As part of ongoing efforts to strengthen cybersecurity in health care, the U.S. Food and Drug Administration (FDA) and the U.S. Department of Homeland Security (DHS) have entered a partnership to help address cybersecurity in medical devices.
FDA Commissioner Dr. Scott Gottlieb, said, “As innovation in medical devices advances and more devices are connected to hospital networks or to other devices, ensuring that devices are adequately protected against cyber intrusions is paramount to protecting patients. The FDA has been proactive in developing a robust program to address medical device cybersecurity concerns.”
The two authorities put ink to paper on a memorandum of agreement, between the FDA’s Centre for Devices and Radiological Health and DHS’ Office of Cybersecurity and Communications. The aim of the agreement is to encourage even greater coordination and information sharing about potential or confirmed medical device cybersecurity vulnerabilities and threats.
Gottlieb added, “We also know that securing medical devices from cybersecurity threats cannot be achieved by one government agency alone. Every stakeholder has a unique role to play in addressing these modern challenges. This agreement demonstrates our commitment to confronting cybersecurity risks and the unscrupulous cybercriminals who may seek to put patient lives at risk.”

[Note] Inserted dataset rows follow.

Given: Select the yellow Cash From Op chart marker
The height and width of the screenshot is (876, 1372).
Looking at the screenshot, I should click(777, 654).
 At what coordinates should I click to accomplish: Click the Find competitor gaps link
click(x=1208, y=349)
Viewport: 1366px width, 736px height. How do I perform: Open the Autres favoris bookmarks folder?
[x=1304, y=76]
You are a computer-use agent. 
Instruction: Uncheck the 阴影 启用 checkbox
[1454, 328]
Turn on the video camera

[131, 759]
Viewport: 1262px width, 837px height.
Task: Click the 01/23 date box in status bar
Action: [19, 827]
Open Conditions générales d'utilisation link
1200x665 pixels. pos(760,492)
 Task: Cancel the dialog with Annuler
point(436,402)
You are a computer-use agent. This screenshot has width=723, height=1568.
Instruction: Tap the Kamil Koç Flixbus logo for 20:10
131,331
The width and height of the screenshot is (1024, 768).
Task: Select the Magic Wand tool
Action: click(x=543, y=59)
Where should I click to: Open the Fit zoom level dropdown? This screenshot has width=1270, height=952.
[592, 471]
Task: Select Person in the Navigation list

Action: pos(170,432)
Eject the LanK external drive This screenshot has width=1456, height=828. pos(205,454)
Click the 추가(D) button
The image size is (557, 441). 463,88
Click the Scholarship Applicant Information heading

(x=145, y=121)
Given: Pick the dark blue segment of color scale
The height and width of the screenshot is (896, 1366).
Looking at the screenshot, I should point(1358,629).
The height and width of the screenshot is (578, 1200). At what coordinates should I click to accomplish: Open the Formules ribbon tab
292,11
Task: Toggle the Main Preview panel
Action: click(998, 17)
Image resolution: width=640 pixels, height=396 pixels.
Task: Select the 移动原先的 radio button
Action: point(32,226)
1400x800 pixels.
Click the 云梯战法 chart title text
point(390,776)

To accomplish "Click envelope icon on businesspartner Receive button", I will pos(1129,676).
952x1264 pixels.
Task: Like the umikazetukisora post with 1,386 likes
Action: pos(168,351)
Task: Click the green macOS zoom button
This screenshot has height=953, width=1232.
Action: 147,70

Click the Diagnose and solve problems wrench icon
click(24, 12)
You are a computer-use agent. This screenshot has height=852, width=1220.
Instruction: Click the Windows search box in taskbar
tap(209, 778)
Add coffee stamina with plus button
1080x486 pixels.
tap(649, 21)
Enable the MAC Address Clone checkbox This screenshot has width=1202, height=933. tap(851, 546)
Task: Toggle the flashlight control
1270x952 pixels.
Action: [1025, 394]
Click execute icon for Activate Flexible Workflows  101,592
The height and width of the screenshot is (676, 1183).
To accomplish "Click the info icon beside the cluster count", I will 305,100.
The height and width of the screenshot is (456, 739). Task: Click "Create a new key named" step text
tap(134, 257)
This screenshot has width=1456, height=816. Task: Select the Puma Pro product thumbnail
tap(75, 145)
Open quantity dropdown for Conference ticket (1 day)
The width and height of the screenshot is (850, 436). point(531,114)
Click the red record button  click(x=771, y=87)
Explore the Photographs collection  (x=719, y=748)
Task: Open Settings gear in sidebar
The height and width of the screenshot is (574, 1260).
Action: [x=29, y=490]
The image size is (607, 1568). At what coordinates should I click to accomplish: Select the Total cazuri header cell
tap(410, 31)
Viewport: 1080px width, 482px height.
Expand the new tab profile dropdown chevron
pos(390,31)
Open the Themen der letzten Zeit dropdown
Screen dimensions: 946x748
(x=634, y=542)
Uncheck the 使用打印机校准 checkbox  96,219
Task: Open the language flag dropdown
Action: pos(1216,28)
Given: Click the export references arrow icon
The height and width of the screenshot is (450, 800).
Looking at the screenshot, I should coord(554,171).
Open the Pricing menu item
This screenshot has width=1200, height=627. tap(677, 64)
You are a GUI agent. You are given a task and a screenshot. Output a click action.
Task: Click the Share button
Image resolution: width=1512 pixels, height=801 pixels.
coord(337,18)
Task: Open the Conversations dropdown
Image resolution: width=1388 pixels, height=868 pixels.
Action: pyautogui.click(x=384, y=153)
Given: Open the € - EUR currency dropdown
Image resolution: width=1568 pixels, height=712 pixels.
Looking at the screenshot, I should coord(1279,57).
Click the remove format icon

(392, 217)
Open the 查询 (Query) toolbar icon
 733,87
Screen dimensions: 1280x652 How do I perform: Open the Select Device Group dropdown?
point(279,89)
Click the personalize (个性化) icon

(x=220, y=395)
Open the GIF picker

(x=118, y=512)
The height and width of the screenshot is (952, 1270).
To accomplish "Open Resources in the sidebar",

The agencies have already worked together on many aspects of medical device cybersecurity, most notably around coordination of vulnerability disclosures. This helps medical device manufacturers receive technical information from cybersecurity researchers regarding identified vulnerabilities in their products in a way that enables all parties to respond to potential threats in a timely way.
There have also been previous collaborations on planning, executing and conducting after-action reviews of DHS-led exercises that simulate real-world cybersecurity attacks and enable the government and stakeholders to practice and improve their responses to these threats.
Christopher Krebs, Undersecretary for the National Protection and Programs Directorate at DHS, added, “Ensuring our ability to identify, address and mitigate vulnerabilities in medical devices is a top priority, which is why DHS depends on our important partnership with the FDA to collaborate and provide actionable information. This agreement is another important step in our collaboration.”
The goal of the agreement is to expand these types of collaboration by increasing the sharing of information between the two agencies to enhance mutual awareness of potential or known threats, thereby heightening coordination when vulnerabilities are identified. And to enhance shared technical capabilities, such as conducting collaborative assessments regarding the level of risk a potential vulnerability may pose to patient safety and coordinate testing of devices as warranted.
The agreement formalises a long-standing relationship between the FDA and DHS, both agencies are renewing their commitment to working with not only each other, but also all stakeholders to create an environment of shared responsibility when it comes to coordinated vulnerability disclosure for identifying and addressing cybersecurity risks. This kind of coordination and information sharing can help protect patients who rely on lifesaving medical devices.